• WHAT THE TASK ASKS: Among the lines of the records, please find those that contain the word "button" and copy them.

• DATA FOR ANALYSIS:
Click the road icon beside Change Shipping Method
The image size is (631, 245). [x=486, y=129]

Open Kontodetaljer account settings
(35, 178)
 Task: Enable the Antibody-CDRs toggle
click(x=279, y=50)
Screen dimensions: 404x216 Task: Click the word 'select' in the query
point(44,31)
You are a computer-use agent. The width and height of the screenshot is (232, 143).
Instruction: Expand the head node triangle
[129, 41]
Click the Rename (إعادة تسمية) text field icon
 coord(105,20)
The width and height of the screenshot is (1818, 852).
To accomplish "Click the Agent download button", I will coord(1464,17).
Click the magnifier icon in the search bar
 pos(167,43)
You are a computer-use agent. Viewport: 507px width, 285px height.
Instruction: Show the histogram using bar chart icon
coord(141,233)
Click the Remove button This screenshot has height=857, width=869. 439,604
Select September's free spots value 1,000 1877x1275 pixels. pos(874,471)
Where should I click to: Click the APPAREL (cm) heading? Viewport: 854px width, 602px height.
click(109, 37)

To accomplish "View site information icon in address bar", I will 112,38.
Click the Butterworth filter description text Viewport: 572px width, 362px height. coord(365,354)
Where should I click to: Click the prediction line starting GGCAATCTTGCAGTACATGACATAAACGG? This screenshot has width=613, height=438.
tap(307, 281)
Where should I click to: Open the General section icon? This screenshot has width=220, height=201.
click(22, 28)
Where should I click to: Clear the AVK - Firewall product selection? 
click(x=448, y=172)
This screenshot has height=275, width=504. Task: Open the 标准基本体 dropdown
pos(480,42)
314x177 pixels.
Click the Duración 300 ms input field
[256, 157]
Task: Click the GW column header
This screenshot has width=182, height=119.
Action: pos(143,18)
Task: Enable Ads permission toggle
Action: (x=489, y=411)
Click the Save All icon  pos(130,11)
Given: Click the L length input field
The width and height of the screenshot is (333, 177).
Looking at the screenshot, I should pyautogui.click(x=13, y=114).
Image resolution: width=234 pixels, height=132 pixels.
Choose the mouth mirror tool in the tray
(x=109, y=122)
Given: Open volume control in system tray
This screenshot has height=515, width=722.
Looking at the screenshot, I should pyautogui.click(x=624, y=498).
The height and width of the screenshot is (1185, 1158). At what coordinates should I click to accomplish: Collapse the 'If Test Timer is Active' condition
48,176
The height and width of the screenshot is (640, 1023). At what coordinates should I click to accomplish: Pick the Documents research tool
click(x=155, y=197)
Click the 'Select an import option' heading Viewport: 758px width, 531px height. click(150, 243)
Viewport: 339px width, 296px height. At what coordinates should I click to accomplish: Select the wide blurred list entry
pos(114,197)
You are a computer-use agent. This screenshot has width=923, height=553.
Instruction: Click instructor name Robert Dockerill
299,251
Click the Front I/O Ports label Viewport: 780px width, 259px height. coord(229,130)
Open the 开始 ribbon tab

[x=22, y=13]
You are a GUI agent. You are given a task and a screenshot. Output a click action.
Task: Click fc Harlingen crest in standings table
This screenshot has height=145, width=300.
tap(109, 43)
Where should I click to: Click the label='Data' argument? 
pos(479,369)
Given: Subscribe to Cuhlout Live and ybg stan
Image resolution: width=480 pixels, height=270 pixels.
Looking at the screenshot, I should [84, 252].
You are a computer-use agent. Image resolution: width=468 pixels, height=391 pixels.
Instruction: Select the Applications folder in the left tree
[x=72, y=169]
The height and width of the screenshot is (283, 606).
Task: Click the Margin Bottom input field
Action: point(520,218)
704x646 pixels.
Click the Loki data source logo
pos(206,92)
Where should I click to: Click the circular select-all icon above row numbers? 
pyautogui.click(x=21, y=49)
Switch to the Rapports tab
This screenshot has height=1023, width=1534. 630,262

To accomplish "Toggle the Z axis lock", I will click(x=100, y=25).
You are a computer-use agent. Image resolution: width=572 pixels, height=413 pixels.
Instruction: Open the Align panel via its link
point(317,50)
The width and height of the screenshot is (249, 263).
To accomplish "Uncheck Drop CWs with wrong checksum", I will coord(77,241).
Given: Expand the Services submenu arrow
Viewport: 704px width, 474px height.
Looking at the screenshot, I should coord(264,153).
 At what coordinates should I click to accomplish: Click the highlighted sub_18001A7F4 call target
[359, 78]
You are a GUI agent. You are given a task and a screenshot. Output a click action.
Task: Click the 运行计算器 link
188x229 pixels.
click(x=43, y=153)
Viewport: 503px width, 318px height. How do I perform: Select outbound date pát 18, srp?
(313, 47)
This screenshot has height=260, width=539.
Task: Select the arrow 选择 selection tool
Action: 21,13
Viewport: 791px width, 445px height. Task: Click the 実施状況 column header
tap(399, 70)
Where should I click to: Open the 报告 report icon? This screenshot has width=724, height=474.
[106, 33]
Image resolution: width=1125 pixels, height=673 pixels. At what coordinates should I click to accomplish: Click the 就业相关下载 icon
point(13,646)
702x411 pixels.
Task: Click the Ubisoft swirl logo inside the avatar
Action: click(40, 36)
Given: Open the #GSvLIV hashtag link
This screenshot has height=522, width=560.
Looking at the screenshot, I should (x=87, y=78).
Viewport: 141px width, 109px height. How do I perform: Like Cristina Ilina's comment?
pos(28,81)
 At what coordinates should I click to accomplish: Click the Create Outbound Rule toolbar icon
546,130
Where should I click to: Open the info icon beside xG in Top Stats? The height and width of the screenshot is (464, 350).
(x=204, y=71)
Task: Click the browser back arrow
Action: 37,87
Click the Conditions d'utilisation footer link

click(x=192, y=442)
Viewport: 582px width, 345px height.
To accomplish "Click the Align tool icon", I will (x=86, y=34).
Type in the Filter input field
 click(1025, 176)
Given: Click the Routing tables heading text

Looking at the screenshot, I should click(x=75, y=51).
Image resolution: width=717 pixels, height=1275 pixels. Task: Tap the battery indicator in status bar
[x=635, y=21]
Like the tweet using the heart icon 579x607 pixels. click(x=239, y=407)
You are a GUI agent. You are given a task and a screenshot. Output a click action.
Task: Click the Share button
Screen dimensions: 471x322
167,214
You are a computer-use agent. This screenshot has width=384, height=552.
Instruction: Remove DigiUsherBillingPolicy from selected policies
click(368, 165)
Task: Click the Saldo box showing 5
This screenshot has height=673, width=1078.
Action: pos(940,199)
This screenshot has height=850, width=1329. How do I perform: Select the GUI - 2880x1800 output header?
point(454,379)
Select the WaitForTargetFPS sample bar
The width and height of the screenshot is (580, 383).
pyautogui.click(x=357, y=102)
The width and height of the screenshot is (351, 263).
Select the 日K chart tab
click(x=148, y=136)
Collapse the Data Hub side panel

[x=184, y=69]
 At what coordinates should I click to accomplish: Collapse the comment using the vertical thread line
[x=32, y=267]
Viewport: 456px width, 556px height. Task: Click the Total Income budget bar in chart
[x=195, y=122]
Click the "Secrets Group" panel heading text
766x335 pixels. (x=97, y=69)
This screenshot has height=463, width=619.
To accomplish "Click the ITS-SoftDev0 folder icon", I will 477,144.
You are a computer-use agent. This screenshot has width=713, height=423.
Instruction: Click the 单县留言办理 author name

• EXERCISE ANSWER:
To accomplish "Click the Agent download button", I will coord(1464,17).
Click the Remove button This screenshot has height=857, width=869. 439,604
Task: Click the Share button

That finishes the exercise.